▶ EXTRACTED DATA:

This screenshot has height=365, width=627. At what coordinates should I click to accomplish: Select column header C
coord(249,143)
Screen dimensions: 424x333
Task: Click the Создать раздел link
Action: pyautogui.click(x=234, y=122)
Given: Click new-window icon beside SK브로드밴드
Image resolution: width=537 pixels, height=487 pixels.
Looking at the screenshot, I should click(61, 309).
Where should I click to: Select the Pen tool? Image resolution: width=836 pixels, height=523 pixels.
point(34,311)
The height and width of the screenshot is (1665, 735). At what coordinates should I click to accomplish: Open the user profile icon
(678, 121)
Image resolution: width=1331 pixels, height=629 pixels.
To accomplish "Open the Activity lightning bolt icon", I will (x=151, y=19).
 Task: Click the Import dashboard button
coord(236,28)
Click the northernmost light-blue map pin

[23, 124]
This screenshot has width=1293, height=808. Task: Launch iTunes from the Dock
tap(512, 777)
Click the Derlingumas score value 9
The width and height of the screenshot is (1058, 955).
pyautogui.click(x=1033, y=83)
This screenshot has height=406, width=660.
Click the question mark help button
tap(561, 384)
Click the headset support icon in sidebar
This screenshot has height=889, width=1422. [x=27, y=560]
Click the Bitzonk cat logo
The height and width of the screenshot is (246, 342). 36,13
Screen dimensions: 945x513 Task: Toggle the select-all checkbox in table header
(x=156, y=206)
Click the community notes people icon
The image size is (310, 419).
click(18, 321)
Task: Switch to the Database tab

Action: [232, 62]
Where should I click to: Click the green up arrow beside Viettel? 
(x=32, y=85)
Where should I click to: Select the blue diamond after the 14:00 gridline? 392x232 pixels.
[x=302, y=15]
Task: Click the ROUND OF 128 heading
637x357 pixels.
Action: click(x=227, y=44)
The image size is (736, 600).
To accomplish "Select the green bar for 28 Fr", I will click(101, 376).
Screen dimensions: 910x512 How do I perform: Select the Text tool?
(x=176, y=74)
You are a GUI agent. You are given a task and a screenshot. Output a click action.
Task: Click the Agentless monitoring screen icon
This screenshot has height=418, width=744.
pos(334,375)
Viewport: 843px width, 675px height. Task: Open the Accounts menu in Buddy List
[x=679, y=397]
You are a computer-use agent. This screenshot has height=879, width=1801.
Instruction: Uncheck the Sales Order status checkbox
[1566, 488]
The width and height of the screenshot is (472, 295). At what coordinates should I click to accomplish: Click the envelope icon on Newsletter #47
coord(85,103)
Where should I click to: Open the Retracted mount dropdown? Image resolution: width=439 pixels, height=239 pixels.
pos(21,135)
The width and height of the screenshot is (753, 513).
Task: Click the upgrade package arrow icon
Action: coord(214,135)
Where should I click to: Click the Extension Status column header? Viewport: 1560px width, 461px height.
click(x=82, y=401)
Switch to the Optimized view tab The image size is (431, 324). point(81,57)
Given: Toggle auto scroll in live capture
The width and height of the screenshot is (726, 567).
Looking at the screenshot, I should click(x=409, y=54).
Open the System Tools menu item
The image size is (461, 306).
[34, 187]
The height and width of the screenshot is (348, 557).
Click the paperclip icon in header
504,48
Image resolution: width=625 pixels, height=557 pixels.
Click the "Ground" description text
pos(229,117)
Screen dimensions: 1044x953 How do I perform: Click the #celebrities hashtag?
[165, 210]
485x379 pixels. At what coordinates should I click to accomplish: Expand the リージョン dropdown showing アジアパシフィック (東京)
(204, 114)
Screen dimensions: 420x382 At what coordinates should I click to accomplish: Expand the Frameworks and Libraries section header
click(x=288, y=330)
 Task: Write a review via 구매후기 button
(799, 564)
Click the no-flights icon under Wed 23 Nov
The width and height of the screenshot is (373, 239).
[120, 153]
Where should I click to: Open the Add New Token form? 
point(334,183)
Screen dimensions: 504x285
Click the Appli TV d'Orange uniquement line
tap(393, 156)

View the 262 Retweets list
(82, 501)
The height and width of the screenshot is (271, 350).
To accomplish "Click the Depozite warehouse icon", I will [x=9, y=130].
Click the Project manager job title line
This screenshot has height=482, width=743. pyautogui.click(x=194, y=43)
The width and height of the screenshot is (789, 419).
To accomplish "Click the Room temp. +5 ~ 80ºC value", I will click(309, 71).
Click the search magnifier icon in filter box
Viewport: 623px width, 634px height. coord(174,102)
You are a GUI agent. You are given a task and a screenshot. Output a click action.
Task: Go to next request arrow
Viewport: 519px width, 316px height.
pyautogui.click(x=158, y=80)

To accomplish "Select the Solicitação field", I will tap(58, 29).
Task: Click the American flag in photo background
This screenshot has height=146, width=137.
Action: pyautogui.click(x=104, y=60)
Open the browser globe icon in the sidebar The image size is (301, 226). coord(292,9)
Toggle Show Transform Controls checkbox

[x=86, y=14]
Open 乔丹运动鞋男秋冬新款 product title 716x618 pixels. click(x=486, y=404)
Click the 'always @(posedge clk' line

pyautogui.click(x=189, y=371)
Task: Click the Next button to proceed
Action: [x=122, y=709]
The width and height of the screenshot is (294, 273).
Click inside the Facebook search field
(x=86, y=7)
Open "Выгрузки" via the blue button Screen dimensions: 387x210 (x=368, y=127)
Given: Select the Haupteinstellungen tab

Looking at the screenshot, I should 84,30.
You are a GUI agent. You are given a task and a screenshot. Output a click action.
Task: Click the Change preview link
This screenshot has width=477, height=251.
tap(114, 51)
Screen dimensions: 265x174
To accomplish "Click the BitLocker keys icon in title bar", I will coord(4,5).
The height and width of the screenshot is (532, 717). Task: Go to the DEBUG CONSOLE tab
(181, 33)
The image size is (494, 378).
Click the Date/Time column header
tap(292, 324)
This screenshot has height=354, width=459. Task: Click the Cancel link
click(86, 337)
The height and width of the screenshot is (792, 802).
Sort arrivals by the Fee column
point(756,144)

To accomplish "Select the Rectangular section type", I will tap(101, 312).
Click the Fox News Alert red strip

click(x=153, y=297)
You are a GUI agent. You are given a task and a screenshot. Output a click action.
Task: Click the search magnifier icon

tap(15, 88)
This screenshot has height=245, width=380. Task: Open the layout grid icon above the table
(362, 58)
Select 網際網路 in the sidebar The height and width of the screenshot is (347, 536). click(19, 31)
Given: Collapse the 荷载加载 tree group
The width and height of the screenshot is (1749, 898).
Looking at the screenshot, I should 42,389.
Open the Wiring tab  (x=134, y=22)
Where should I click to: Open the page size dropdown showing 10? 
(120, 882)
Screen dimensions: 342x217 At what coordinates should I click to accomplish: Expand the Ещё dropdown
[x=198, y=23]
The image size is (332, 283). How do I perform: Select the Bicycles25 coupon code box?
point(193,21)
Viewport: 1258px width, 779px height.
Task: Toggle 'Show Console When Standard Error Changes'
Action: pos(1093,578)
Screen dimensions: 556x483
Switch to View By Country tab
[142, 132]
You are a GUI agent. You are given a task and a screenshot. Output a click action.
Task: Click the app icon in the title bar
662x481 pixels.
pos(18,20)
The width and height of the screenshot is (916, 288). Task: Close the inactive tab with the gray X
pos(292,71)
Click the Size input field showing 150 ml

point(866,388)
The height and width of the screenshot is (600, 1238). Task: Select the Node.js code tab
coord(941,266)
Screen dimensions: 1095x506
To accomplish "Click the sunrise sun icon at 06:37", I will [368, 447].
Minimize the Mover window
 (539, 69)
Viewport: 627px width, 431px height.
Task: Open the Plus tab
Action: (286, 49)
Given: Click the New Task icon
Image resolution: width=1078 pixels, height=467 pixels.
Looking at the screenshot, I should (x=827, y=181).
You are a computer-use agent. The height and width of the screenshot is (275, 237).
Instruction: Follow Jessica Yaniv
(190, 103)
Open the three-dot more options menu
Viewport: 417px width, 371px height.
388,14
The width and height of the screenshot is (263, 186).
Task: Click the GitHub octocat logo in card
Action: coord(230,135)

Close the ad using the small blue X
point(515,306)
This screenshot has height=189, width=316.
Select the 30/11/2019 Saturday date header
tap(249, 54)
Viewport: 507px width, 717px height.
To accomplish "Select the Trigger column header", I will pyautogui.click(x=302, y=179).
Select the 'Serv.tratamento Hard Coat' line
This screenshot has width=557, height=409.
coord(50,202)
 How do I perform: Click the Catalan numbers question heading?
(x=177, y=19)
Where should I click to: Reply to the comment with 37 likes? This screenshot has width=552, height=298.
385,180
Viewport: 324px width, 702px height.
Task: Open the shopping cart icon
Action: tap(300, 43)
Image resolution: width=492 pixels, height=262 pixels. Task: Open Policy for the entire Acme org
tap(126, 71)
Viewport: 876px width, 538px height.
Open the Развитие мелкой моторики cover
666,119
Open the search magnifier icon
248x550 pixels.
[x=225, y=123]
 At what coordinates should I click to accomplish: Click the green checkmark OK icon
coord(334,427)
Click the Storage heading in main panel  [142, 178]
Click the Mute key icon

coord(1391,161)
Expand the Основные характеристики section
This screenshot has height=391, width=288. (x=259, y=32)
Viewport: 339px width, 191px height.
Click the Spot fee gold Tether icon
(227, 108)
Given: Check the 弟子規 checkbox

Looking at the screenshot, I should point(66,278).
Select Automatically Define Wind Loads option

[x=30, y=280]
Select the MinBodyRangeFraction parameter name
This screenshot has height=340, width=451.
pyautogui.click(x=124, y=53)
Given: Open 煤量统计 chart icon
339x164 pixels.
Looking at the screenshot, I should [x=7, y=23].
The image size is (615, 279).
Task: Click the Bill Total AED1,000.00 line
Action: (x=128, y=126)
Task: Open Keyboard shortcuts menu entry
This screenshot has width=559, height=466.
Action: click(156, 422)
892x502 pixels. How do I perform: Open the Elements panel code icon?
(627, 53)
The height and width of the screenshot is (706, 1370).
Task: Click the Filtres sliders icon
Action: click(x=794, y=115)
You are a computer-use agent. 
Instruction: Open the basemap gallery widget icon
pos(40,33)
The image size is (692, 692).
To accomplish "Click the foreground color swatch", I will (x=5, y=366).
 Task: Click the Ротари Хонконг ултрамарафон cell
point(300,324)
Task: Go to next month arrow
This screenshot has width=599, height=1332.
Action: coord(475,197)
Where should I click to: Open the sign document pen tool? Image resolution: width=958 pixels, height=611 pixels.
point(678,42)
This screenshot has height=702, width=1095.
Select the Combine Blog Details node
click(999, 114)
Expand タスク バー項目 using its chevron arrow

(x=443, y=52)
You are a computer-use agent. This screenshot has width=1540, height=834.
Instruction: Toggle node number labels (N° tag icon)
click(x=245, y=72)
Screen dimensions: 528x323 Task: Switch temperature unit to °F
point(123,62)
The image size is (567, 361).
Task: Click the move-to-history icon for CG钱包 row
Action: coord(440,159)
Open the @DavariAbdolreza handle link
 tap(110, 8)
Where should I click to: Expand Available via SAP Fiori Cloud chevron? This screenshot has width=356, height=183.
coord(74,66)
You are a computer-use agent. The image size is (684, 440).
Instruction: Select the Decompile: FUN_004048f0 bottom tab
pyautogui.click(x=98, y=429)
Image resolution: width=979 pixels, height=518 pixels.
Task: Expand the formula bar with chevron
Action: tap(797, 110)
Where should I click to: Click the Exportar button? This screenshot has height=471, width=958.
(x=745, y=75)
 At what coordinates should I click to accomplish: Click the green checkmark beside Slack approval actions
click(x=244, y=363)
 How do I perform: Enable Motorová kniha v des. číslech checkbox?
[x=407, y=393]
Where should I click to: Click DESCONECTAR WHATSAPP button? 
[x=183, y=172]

▶ PROBLEM STATEMENT:
Every line of the listing that includes "computer" must be shown.

▶ EXERCISE RESPONSE:
You are a computer-use agent. This screenshot has height=879, width=1801.
You are a computer-use agent. The height and width of the screenshot is (275, 237).
You are a computer-use agent. 
You are a computer-use agent. This screenshot has width=1540, height=834.
You are a computer-use agent. The image size is (684, 440).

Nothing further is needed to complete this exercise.